Wow, that doesn't even look like me. I got a buzz-cut.
So far, so good. We started off at the relatively civilized time of 0630, shifting at the dock. When we arrived here at the lay berth, we had tied off to the outboard side of another barge which was itself tied to the dock. This morning, however, the other barge had a job, so we had to shift off the dock- essentially, a tug took us on the hip, and swung us out into the river whilst the other barge took on its' own tug, cast off and got underway. We simply laid to against the dock and tied up. By then, it was time for breakfast, and that's about it for now.
One of the most significant differences between being an Able Seaman on a tanker and a Barge Mate is the autonomy and responsibility. Being responsible for a 300-foot barge vs. following orders from on high, I guess.
Anyhow, here are some pictures for you. I should mention here about my camera- in order to take pictures whilst on the deck of a tank vessel, I use one of Kodak's Intrinsically-safe cameras. This is a no-nonsense machine designed to document accident photos and creating evidence-quality photo records. It's the Dodge K-Car of cameras, except that it's explosion-proof, which is absolutely necessary out here.
Living quarters, outside view- obviously, we live on a half-deck, recessed into the hull of the barge.

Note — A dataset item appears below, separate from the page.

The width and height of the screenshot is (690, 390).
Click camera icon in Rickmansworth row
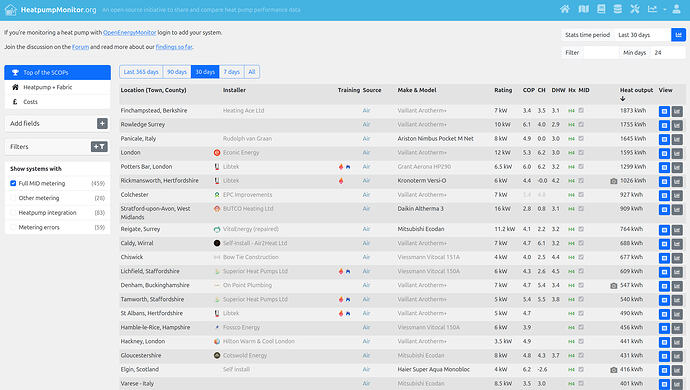613,181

Manned barges are a little rare nowadays, but there are great advantages, not least the insulation from distractions. This layout allows the tankermen to do their job without too much interference from the tug captains. The barge and tug crews work together during maneuvers, which seems to be a nice arrangement. The atmosphere on the tug allows for a degree of freedom, as there aren't conflicting priorities. The tug pushes and pulls, and the barge operates within the Byzantine framework of regulations governing the movement of oil on the water. I find it difficult to believe that a man can be a tug captain and also maintain operational responsibility for the health, well being, efficiency, operation and legal compliance of a tank barge and her appurtenances. For that reason, I am under the impression that separate co-management of a tug and a barge under a 'barge captain' and a tug's master is the way to go, when the tug and barge aren't made into a composite unit, anyhow.
Aren't these the cleanest-looking tugs around? The angular design isn't as pretty as the classic curves of a traditional model-bow tug, but the beefy, rugged and beamy hull has it's own pleasing look.

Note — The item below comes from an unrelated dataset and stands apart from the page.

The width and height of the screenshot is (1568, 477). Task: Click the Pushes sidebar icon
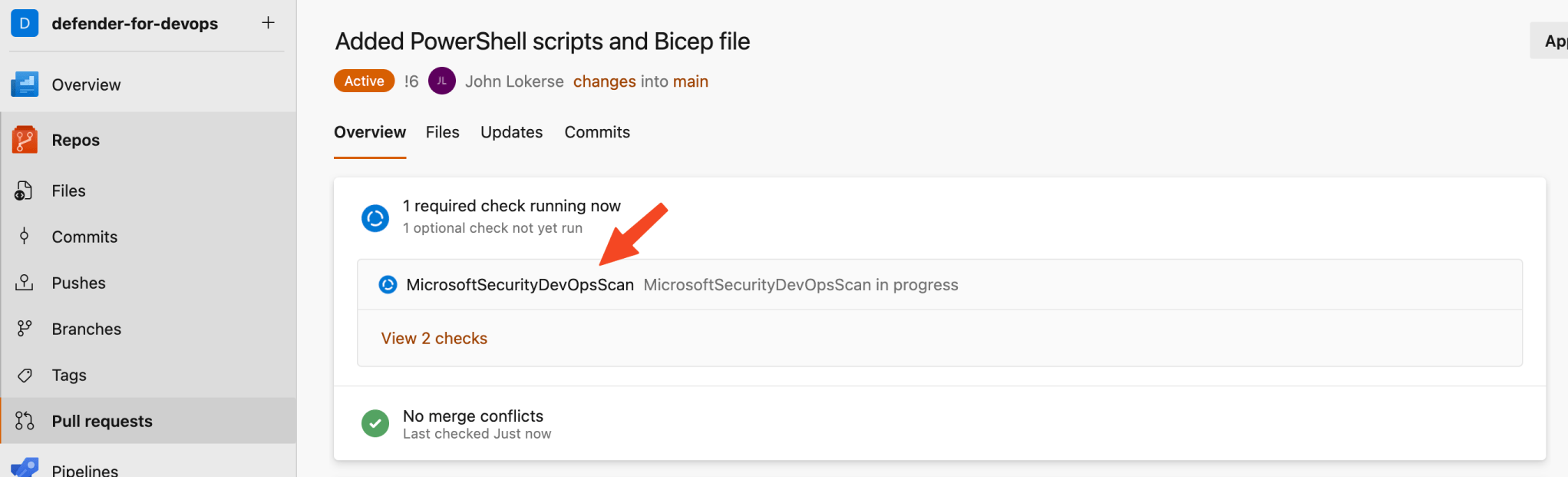point(25,282)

View from the house- one of the most pleasant discoveries I made is that the valves are high-quality and the wheels are ergonomically-designed. Makes it a LOT easier to turn than what I'm used to.
Anyhow, I won't be including much in the way of photography from the barge from here- Explaining to numerous well-meaning parties that my innocent-looking camera is actually quite safe to use takes too much effort.